They also claim the price of $20xxx. CR goes to dealers incognito and buys a car off the lot. This is what is really screwy. So they claim the Beetle that they bought for $20xxx has rear drums?


----------



## moodylucy (Aug 21, 2011)

As was said early in this thread, one buys a Beetle because of the love of the car, not for CR rating.


----------



## Aonarch (Dec 4, 2006)

*FV-QR*

Can any turbo owner confirm that their dash is soft touch? If so are the door panels soft touch?


----------



## vdub10golf (Jan 23, 2010)

Aonarch said:


> Can any turbo owner confirm that their dash is soft touch? If so are the door panels soft touch?

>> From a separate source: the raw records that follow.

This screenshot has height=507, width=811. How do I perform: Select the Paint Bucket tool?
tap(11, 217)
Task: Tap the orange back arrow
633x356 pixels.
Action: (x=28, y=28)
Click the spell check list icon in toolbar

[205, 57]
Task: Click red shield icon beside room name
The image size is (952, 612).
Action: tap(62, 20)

 Mine doesn't have soft-touch. That's what I miss most from my MK6 Golf


----------



## TragicallyHip (Jan 25, 2011)

silverspeedbuggy said:


> the Beetle could not be recommended because the car slid before ESC kicked in. Could this be due to the drum brakes they mentioned? The same drum brakes that are NOT on any Beetle other than rental units?

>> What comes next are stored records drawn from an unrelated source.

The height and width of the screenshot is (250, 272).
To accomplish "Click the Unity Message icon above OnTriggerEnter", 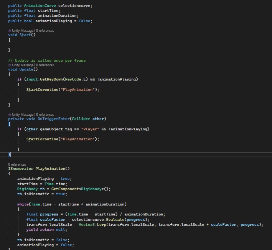I will 10,115.
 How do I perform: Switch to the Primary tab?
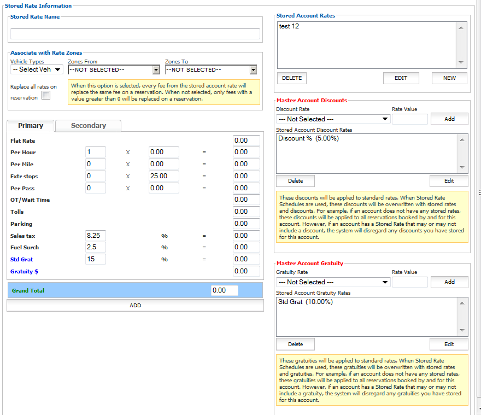(31, 126)
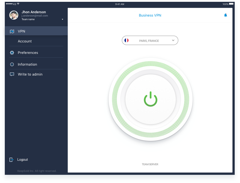Click the Preferences gear icon
Screen dimensions: 240x183
point(12,53)
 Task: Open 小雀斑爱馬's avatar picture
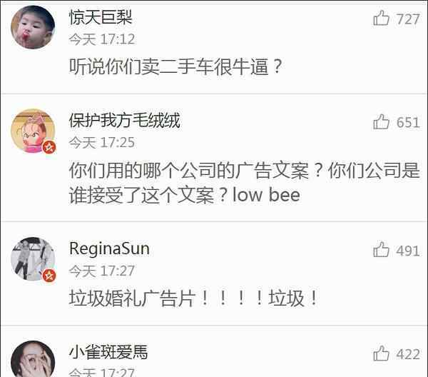pos(33,359)
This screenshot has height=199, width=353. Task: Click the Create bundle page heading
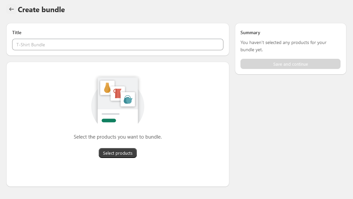[42, 10]
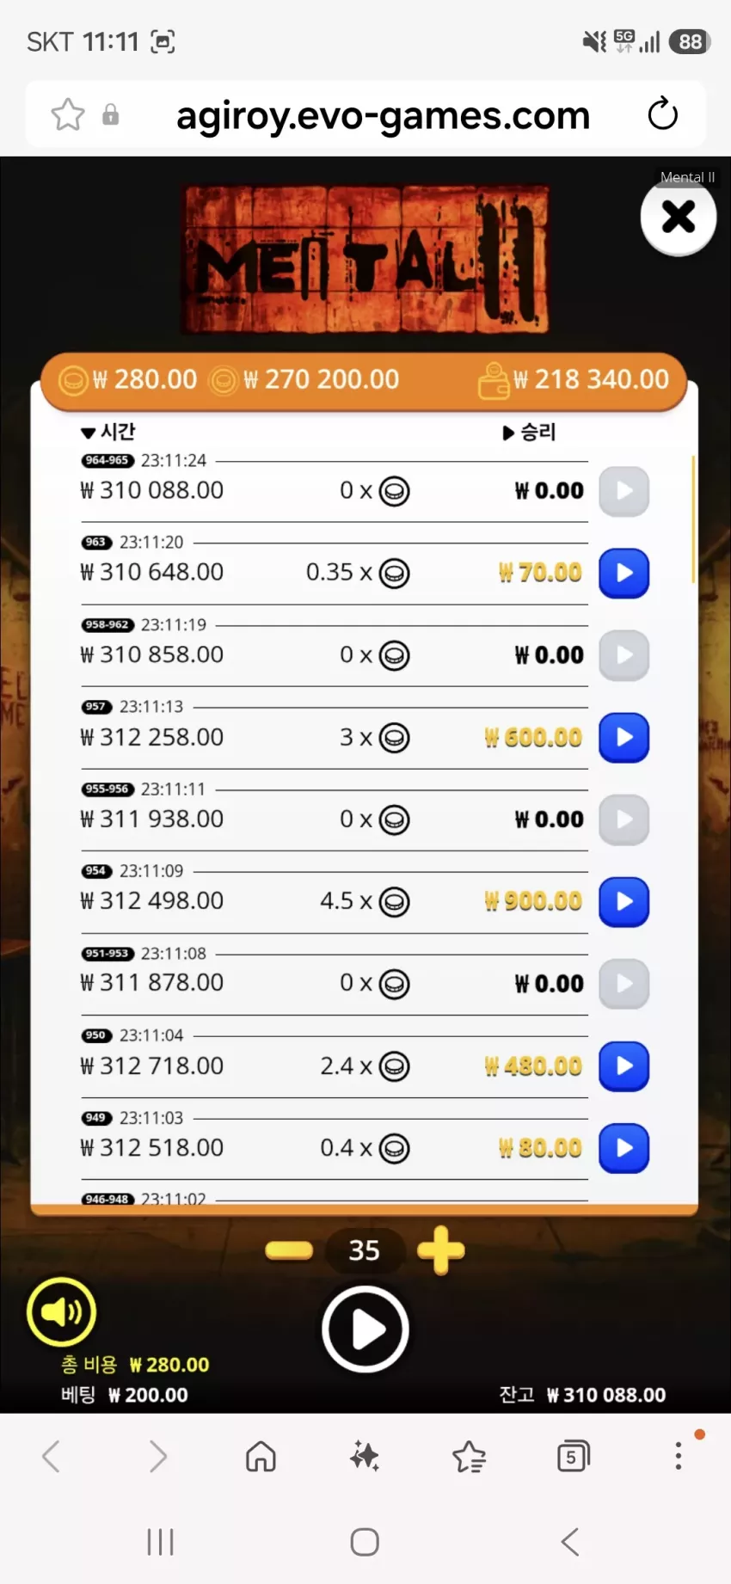731x1584 pixels.
Task: Replay round 954 with ₩900.00 win
Action: (624, 902)
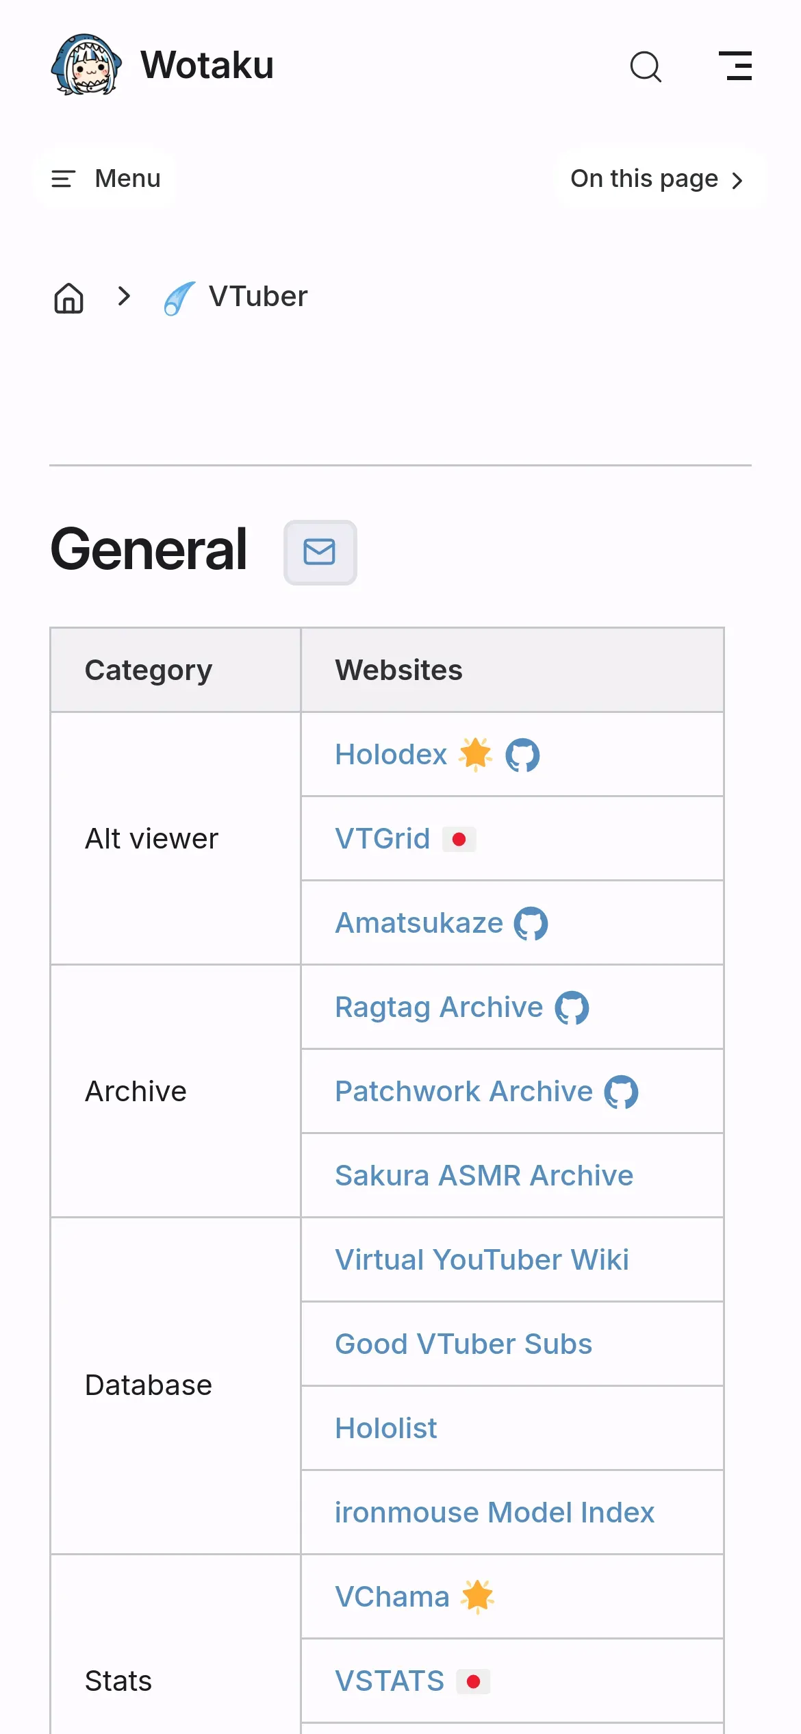Click the envelope icon next to General
Viewport: 801px width, 1734px height.
pos(320,552)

 Could be. I can vouch for the fact that works on my turbo... Where I turn into my work there is a strange piece of asphalt - has a hump in the middle of an off-camber corner. Well, I took that a wee bit quickly the other day, and while I didn't feel that I was going to lose control, I did think "I should probably take this a bit more slowly tomorrow". At that moment, I felt one of the rear wheels brake and was firmly planted on the ground again.


----------



## Aonarch (Dec 4, 2006)

vdub10golf said:


> Mine doesn't have soft-touch. That's what I miss most from my MK6 Golf


 I still have a MKVI Golf and yeah the interior quality isn't as good, but I like the design better. 



TragicallyHip said:


> Could be. I can vouch for the fact that works on my turbo... Where I turn into my work there is a strange piece of asphalt - has a hump in the middle of an off-camber corner. Well, I took that a wee bit quickly the other day, and while I didn't feel that I was going to lose control, I did think "I should probably take this a bit more slowly tomorrow". At that moment, I felt one of the rear wheels brake and was firmly planted on the ground again.


 So basically CR completely fails at life. 

My system works fine. I live at the "Tail of the Dragon" and I haven't had any problematic interference or lack of.


----------



## Aonarch (Dec 4, 2006)

Here is proof that base consumer Beetles have rear drums. 

:laugh:


----------



## shgolden (Oct 29, 2003)

silverspeedbuggy said:


> Stating the car had drum brakes when the actual model does not does call their credibility into question.
> 
> shgolden mentions the Beetle could not be recommended because the car slid before ESC kicked in. Could this be due to the drum brakes they mentioned? The same drum brakes that are NOT on any Beetle other than rental units?


 I also doubt that CR's Beetle had rear drum brakes. In their full test report of the car in the current issue (July 2012), they rated the brakes as being very good "with short stops and linear pedal feel." Their tested model had 17" tires and body-colored dash, so it wasn't the "entry" model. 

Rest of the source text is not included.